Social Media and Smart Growth

Posted on the 30 March 2011 by 2ndgreenrevolution @2ndgreenrev

Community planning is a luxury, currently available to people who have the time and money to attend. Retired people, people without kids, and people with means can spend time sitting through hearings, speaking to public bodies and generally making their voices heard. People with kids, lower income families, and young professionals find it much more difficult to access the process. Does this disparity of access change community development? As this anecdote from Maryland conveys (courtesy of www.greatergreaterwashington.org), the answer is yes.

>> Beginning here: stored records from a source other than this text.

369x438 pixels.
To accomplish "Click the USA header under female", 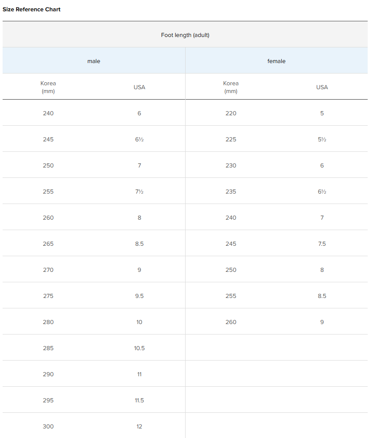I will [322, 87].
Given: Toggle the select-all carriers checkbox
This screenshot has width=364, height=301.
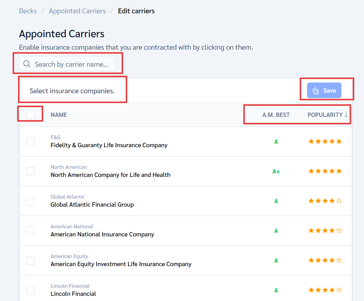Looking at the screenshot, I should coord(31,115).
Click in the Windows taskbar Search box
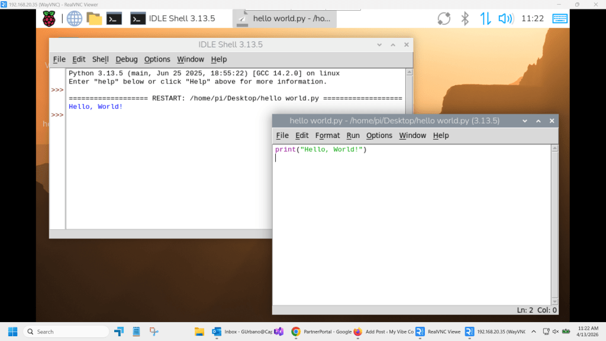Image resolution: width=606 pixels, height=341 pixels. click(65, 332)
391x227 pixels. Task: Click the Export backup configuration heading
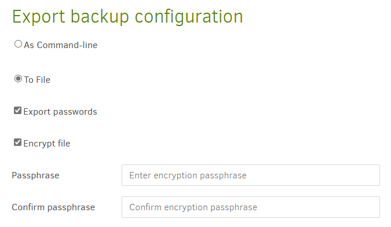[x=127, y=17]
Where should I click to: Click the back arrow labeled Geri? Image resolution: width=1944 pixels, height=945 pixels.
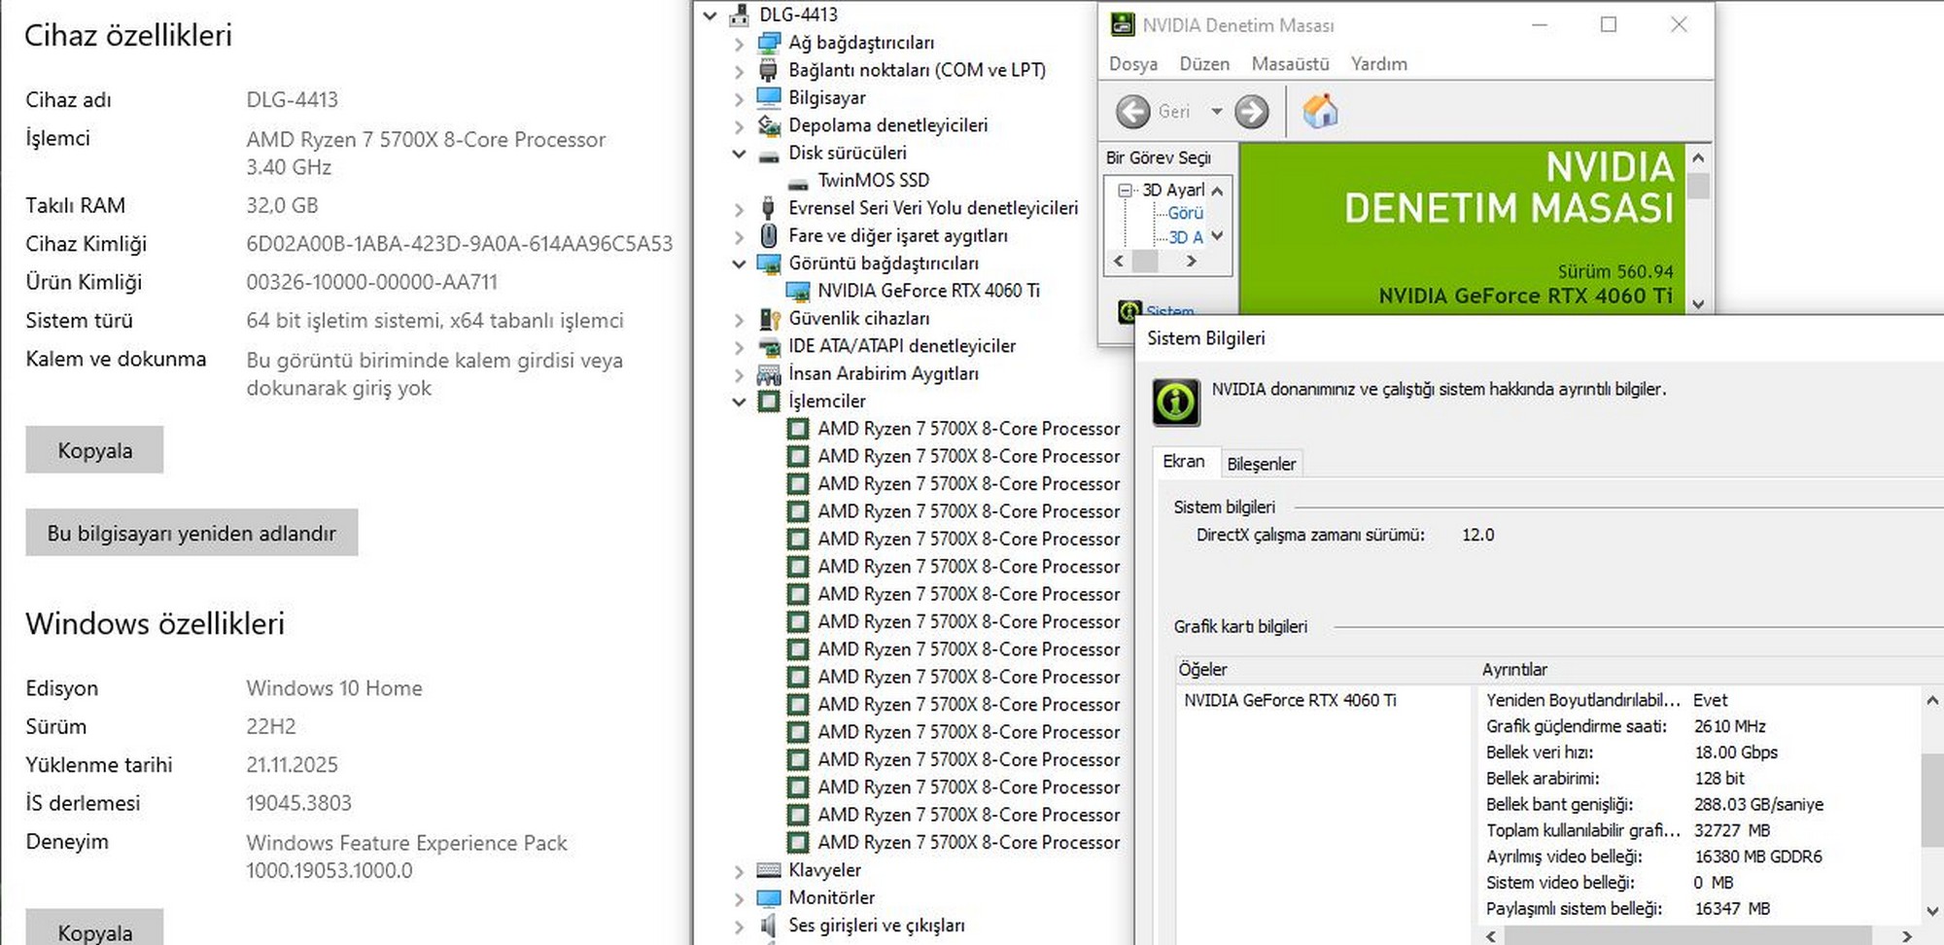[1133, 112]
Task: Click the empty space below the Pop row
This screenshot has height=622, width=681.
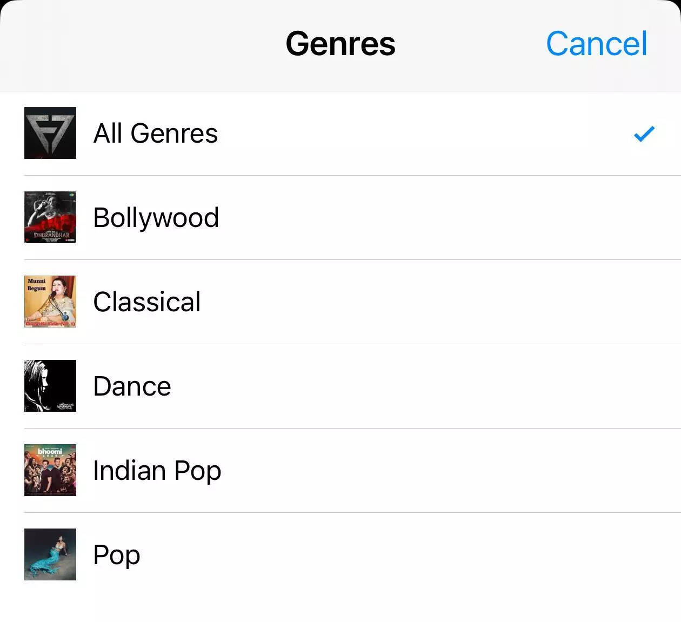Action: [x=341, y=603]
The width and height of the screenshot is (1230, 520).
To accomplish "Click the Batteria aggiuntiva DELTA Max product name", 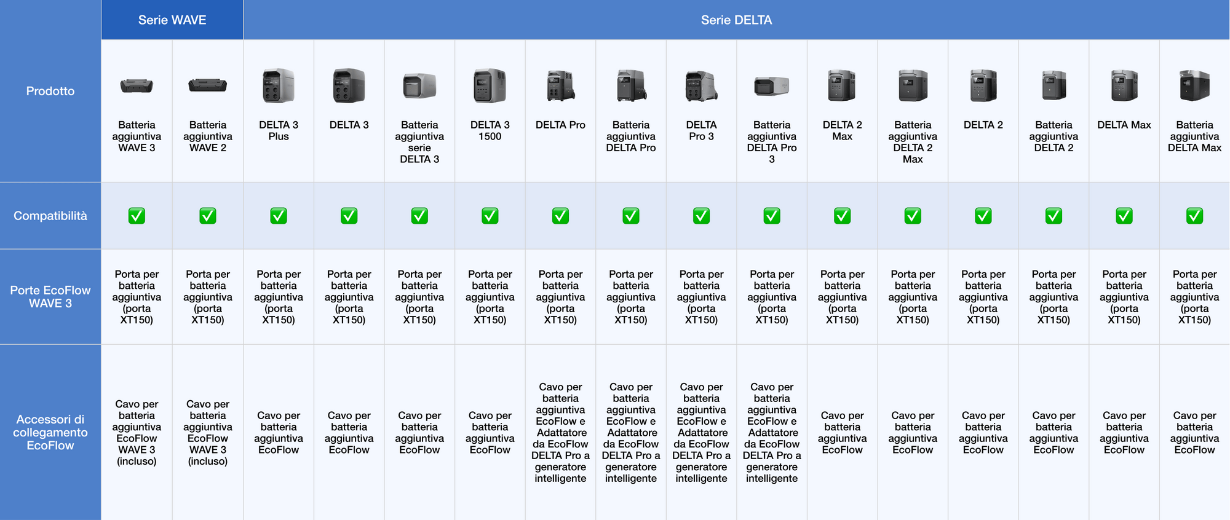I will 1194,136.
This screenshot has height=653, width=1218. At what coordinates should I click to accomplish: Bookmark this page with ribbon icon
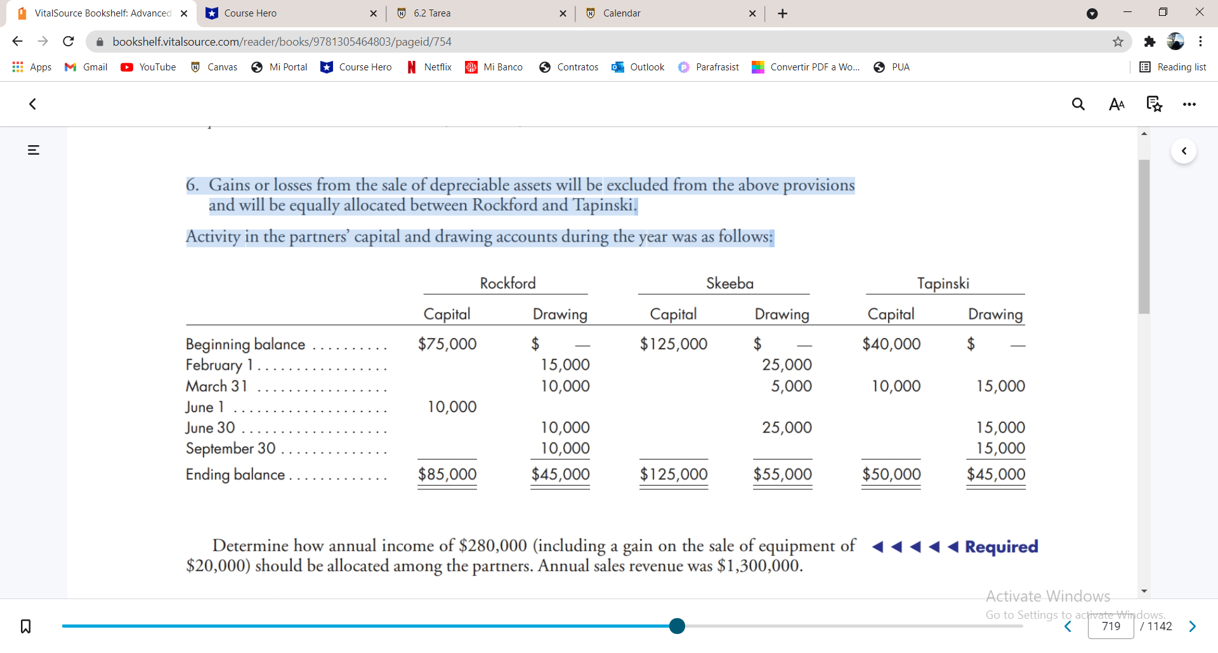(25, 626)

Montgomery County, MD was discussing whether to include a pedestrian skybridge over a busy road to a new library in Silver Spring. (Pedestrian bridges are generally a bad idea for walkability as they take pedestrians off the road, further encouraging auto-oriented design of the road and making the area less safe and comfortable to walk in general).  While nearly everyone in attendance at the public hearing was in support of the skybridge, a County Board member’s question on Facebook about the skybridge received nearly unanimous opposition. Two different settings created two different responses.

As communication tools change, local groups, governments, developers are all trying to find new ways to garner the input and support of more residents and a more diverse cross section of their populations. In Bristol, CT, due to input (ideas, photos, comments, votes) from local residents, a piazza will be included in a new development in their downtown. Melbourne, Australia put their entire community plan on a wiki so that residents could discuss and edit it in different ways. These tools are changing the face of planning.

As with social media in general, planners, smart growth advocates, and environmentalists don’t know where these new tools will lead. Will they eventually be dominated by the same voices as before or will they actually open up the planning process, leading to a wider range of voices and greener, more sustainable outcomes? Only time, and experimentation, will tell.